• [PROBLEM DESCRIPTION] Could you repeat the entries below word for word, leaving nothing out?

• [INPUT]
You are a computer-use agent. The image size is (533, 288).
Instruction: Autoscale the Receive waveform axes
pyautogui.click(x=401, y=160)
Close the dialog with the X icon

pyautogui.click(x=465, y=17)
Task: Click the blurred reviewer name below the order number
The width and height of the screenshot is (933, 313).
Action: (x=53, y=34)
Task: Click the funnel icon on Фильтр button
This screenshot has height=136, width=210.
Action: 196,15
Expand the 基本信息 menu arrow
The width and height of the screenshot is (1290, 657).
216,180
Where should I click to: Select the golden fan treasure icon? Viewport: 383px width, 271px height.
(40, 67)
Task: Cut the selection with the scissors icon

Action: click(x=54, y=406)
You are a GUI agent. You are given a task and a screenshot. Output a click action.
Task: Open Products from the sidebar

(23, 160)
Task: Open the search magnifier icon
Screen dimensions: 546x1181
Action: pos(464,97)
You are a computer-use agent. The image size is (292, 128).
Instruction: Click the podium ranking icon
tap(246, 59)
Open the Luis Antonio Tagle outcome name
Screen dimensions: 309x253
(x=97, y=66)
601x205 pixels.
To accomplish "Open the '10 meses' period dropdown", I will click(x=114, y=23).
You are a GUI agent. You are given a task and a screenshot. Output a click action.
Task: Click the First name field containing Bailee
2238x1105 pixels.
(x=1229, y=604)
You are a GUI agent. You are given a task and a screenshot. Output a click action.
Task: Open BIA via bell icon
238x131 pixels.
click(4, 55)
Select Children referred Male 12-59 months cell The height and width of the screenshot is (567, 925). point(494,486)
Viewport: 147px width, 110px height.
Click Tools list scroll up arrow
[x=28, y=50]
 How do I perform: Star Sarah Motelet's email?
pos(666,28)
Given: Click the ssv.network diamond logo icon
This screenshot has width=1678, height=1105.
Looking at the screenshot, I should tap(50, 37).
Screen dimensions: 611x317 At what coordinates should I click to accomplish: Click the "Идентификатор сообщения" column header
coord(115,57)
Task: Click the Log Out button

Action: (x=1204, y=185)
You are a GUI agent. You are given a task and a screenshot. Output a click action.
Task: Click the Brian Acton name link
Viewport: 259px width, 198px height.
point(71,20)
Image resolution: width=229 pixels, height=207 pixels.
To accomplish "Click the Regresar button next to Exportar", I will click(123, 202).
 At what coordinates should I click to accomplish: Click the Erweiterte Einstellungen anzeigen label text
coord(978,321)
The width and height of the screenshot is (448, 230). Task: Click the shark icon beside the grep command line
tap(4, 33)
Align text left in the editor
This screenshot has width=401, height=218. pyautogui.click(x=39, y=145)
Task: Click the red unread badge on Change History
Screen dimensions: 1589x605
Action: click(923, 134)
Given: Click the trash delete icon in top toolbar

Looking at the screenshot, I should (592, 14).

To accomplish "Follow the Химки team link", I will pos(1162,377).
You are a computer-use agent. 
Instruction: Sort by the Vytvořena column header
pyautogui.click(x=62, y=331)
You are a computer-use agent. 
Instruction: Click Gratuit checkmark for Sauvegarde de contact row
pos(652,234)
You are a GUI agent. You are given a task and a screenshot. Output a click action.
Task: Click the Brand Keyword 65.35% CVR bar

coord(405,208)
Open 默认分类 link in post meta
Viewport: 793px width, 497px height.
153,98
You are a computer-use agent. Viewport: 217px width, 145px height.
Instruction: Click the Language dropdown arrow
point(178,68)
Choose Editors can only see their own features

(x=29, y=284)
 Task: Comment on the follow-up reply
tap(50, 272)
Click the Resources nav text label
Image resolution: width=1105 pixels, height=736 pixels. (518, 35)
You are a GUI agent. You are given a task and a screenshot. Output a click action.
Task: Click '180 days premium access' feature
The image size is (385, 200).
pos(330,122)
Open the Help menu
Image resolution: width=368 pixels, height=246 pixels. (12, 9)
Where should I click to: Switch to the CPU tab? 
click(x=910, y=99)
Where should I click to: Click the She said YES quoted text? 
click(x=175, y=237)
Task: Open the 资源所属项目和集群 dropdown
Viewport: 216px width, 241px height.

• [TASK RESULT]
You are a computer-use agent. The image size is (533, 288).
Instruction: Autoscale the Receive waveform axes
pyautogui.click(x=401, y=160)
Close the dialog with the X icon

pyautogui.click(x=465, y=17)
Task: Click the blurred reviewer name below the order number
The width and height of the screenshot is (933, 313).
Action: (x=53, y=34)
Task: Click the funnel icon on Фильтр button
This screenshot has height=136, width=210.
Action: 196,15
Expand the 基本信息 menu arrow
The width and height of the screenshot is (1290, 657).
216,180
Where should I click to: Select the golden fan treasure icon? Viewport: 383px width, 271px height.
(40, 67)
Task: Cut the selection with the scissors icon

Action: click(x=54, y=406)
You are a GUI agent. You are given a task and a screenshot. Output a click action.
Task: Open Products from the sidebar

(23, 160)
Task: Open the search magnifier icon
Screen dimensions: 546x1181
Action: pos(464,97)
You are a computer-use agent. The image size is (292, 128).
Instruction: Click the podium ranking icon
tap(246, 59)
Open the Luis Antonio Tagle outcome name
Screen dimensions: 309x253
(x=97, y=66)
601x205 pixels.
To accomplish "Open the '10 meses' period dropdown", I will click(x=114, y=23).
You are a GUI agent. You are given a task and a screenshot. Output a click action.
Task: Click the First name field containing Bailee
2238x1105 pixels.
(x=1229, y=604)
You are a GUI agent. You are given a task and a screenshot. Output a click action.
Task: Open BIA via bell icon
238x131 pixels.
click(4, 55)
Select Children referred Male 12-59 months cell The height and width of the screenshot is (567, 925). point(494,486)
Viewport: 147px width, 110px height.
Click Tools list scroll up arrow
[x=28, y=50]
 How do I perform: Star Sarah Motelet's email?
pos(666,28)
Given: Click the ssv.network diamond logo icon
This screenshot has width=1678, height=1105.
Looking at the screenshot, I should tap(50, 37).
Screen dimensions: 611x317 At what coordinates should I click to accomplish: Click the "Идентификатор сообщения" column header
coord(115,57)
Task: Click the Log Out button

Action: (x=1204, y=185)
You are a GUI agent. You are given a task and a screenshot. Output a click action.
Task: Click the Brian Acton name link
Viewport: 259px width, 198px height.
point(71,20)
Image resolution: width=229 pixels, height=207 pixels.
To accomplish "Click the Regresar button next to Exportar", I will click(123, 202).
 At what coordinates should I click to accomplish: Click the Erweiterte Einstellungen anzeigen label text
coord(978,321)
The width and height of the screenshot is (448, 230). Task: Click the shark icon beside the grep command line
tap(4, 33)
Align text left in the editor
This screenshot has width=401, height=218. pyautogui.click(x=39, y=145)
Task: Click the red unread badge on Change History
Screen dimensions: 1589x605
Action: click(923, 134)
Given: Click the trash delete icon in top toolbar

Looking at the screenshot, I should (592, 14).

To accomplish "Follow the Химки team link", I will pos(1162,377).
You are a computer-use agent. 
Instruction: Sort by the Vytvořena column header
pyautogui.click(x=62, y=331)
You are a computer-use agent. 
Instruction: Click Gratuit checkmark for Sauvegarde de contact row
pos(652,234)
You are a GUI agent. You are given a task and a screenshot. Output a click action.
Task: Click the Brand Keyword 65.35% CVR bar

coord(405,208)
Open 默认分类 link in post meta
Viewport: 793px width, 497px height.
153,98
You are a computer-use agent. Viewport: 217px width, 145px height.
Instruction: Click the Language dropdown arrow
point(178,68)
Choose Editors can only see their own features

(x=29, y=284)
 Task: Comment on the follow-up reply
tap(50, 272)
Click the Resources nav text label
Image resolution: width=1105 pixels, height=736 pixels. (518, 35)
You are a GUI agent. You are given a task and a screenshot. Output a click action.
Task: Click '180 days premium access' feature
The image size is (385, 200).
pos(330,122)
Open the Help menu
Image resolution: width=368 pixels, height=246 pixels. (12, 9)
Where should I click to: Switch to the CPU tab? 
click(x=910, y=99)
Where should I click to: Click the She said YES quoted text? 
click(x=175, y=237)
Task: Open the 资源所属项目和集群 dropdown
Viewport: 216px width, 241px height.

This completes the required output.